Sedang Membaca
Meneguk Tafsir Kopi Syaikh Ihsan Jampes
Hamdani Mubarok
Penulis Kolom

Alumnus Muallimin PP Bahrul Ulum Tambakberas Jombang, kini menempuh kuliah Sosiologi Agama di UIN Sunan Kalijaga Yogyakarta.

Meneguk Tafsir Kopi Syaikh Ihsan Jampes

Muhammad Ihsan bin KH Dahlan Sholeh merupakan salah satu kiai besar yang reputasinya di dunia pesantren sudah tidak diragukan lagi. Berasal dari Jampes, Kediri, Syaikh Ihsan dikenal luas melalui masterpiece-nya, Shirajut Thalibin. Kitab ini, bahkan hingga sekarang masih diajarkan di dunia pendidikan Islam hingga ke Timur Tengah. Hal ini tentu menjadi bukti bahwa Syaikh Ihsan Jampes memiliki kualitas keilmuan yang sudah tidak diragukan lagi. Bahkan karena keluasan ilmunya, Syaikh Ihsan sampai mendapatkan gelar “Al-Ghazali kecil”.

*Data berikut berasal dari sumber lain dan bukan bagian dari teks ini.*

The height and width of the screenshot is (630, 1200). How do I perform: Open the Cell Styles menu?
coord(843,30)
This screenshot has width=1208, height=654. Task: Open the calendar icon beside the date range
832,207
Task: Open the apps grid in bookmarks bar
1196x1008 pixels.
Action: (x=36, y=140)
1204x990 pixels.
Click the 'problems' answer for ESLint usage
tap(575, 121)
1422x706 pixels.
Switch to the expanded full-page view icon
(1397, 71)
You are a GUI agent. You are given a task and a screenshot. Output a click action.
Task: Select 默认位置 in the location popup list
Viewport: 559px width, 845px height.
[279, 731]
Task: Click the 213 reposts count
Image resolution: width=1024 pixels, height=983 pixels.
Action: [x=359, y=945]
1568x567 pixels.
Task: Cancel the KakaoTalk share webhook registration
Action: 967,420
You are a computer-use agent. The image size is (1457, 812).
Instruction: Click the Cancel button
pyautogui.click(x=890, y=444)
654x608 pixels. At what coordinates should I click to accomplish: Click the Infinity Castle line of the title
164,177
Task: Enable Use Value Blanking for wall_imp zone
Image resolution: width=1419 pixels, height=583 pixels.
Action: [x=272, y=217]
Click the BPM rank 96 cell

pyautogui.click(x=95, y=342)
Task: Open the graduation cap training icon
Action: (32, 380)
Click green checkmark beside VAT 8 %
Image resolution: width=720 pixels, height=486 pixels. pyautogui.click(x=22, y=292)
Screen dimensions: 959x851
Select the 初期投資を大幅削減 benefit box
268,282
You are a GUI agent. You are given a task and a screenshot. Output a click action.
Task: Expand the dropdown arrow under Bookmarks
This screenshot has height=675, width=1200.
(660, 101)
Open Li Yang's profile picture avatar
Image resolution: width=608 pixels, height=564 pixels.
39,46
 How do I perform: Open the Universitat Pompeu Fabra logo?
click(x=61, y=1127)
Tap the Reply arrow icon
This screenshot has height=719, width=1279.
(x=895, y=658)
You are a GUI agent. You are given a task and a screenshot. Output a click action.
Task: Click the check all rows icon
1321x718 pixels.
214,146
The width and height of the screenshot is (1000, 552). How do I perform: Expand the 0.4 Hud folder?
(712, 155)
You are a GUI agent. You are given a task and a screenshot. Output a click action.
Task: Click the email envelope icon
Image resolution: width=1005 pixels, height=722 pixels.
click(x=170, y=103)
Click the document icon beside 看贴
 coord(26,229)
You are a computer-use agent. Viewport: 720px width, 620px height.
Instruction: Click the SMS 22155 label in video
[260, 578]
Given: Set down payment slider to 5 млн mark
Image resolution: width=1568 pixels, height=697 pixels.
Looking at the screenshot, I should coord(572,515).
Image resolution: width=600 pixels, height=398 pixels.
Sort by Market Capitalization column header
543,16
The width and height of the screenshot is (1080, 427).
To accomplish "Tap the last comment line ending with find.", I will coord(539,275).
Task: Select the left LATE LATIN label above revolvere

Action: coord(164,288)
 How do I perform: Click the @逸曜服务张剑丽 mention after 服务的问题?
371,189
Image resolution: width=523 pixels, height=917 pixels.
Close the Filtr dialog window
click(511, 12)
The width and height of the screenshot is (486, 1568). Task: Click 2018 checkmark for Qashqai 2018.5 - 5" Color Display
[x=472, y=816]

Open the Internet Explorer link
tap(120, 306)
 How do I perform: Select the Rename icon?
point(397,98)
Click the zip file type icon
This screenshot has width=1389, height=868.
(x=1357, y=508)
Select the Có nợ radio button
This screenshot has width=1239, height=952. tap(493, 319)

Juga karena masterpiece-nya inilah Syaikh Ihsan dikenal sebagai ulama pesantren yang ahli dalam tasawuf yang karena keahlian tersebut seakan-akan malah “mengerdilkan” kemampuan Syaikh Ihsan dalam bidang lain. Padahal, Syaikh Ihsan Jampes bukan hanya ahli dalam tasawuf, beliau juga menguasasi berbagai fan keilmuan, dalam ilmu Falak. Kita mengenal kitab Tashrihul ‘Ibarat Syarah dari Natijatul Miqat karya Syaikh Ahmad Dahlan Semarang, termasuk hal yang kelihatan paling sepele sekalipun, ilmunya juga tetap dikuasai oleh Syaikh Ihsan, seperti kopi.

Sebagai ulama yang mengayomi umat, Syaikh Ihsan pun menyempatkan waktunya untuk menggubah kitab karya KH Ahmad Dahlan Semarang yang berjudul Tadzkirah Ikhwanfi Bayani Qahwah wad Dukhan. Kitab yang dipandang oleh Syaikh Ihsan sangat menarik ini digubah menjadi syair oleh Syaikh Ihsan dengan memakai bahar rajaz agar lebih mudah dan menarik untuk dipelajari.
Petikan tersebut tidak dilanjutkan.